*** Data to examine ***

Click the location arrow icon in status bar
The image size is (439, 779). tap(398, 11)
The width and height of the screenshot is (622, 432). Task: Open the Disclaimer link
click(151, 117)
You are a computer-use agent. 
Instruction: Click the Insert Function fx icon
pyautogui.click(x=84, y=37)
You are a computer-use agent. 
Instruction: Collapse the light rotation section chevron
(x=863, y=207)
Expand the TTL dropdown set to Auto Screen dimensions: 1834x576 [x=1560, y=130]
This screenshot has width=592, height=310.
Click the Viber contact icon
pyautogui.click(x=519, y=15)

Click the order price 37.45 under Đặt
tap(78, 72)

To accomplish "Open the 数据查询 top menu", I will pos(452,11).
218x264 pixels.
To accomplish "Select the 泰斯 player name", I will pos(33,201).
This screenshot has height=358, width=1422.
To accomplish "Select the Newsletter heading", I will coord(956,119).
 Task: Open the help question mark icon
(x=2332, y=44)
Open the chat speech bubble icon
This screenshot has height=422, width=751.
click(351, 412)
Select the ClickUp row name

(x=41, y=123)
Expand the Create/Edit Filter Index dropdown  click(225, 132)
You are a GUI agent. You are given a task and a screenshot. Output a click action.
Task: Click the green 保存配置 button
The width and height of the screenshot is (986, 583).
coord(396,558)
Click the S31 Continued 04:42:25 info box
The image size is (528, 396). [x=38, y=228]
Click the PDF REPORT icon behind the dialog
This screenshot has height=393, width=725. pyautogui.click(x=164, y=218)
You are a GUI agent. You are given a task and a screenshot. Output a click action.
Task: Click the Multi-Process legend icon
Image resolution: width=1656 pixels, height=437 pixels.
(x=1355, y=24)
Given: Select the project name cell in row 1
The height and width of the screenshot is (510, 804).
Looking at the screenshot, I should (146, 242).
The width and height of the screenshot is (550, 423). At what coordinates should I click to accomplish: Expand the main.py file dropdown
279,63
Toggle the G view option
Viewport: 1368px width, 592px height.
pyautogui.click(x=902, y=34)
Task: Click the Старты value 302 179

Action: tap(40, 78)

*** End of Data to examine ***

Activity:
Give the listing again in full, with every line intact.

Finished exercise:
Click the location arrow icon in status bar
The image size is (439, 779). tap(398, 11)
The width and height of the screenshot is (622, 432). Task: Open the Disclaimer link
click(151, 117)
You are a computer-use agent. 
Instruction: Click the Insert Function fx icon
pyautogui.click(x=84, y=37)
You are a computer-use agent. 
Instruction: Collapse the light rotation section chevron
(x=863, y=207)
Expand the TTL dropdown set to Auto Screen dimensions: 1834x576 [x=1560, y=130]
This screenshot has width=592, height=310.
Click the Viber contact icon
pyautogui.click(x=519, y=15)

Click the order price 37.45 under Đặt
tap(78, 72)

To accomplish "Open the 数据查询 top menu", I will pos(452,11).
218x264 pixels.
To accomplish "Select the 泰斯 player name", I will pos(33,201).
This screenshot has height=358, width=1422.
To accomplish "Select the Newsletter heading", I will coord(956,119).
 Task: Open the help question mark icon
(x=2332, y=44)
Open the chat speech bubble icon
This screenshot has height=422, width=751.
click(351, 412)
Select the ClickUp row name

(x=41, y=123)
Expand the Create/Edit Filter Index dropdown  click(225, 132)
You are a GUI agent. You are given a task and a screenshot. Output a click action.
Task: Click the green 保存配置 button
The width and height of the screenshot is (986, 583).
coord(396,558)
Click the S31 Continued 04:42:25 info box
The image size is (528, 396). [x=38, y=228]
Click the PDF REPORT icon behind the dialog
This screenshot has height=393, width=725. pyautogui.click(x=164, y=218)
You are a GUI agent. You are given a task and a screenshot. Output a click action.
Task: Click the Multi-Process legend icon
Image resolution: width=1656 pixels, height=437 pixels.
(x=1355, y=24)
Given: Select the project name cell in row 1
The height and width of the screenshot is (510, 804).
Looking at the screenshot, I should (146, 242).
The width and height of the screenshot is (550, 423). At what coordinates should I click to accomplish: Expand the main.py file dropdown
279,63
Toggle the G view option
Viewport: 1368px width, 592px height.
pyautogui.click(x=902, y=34)
Task: Click the Старты value 302 179

Action: tap(40, 78)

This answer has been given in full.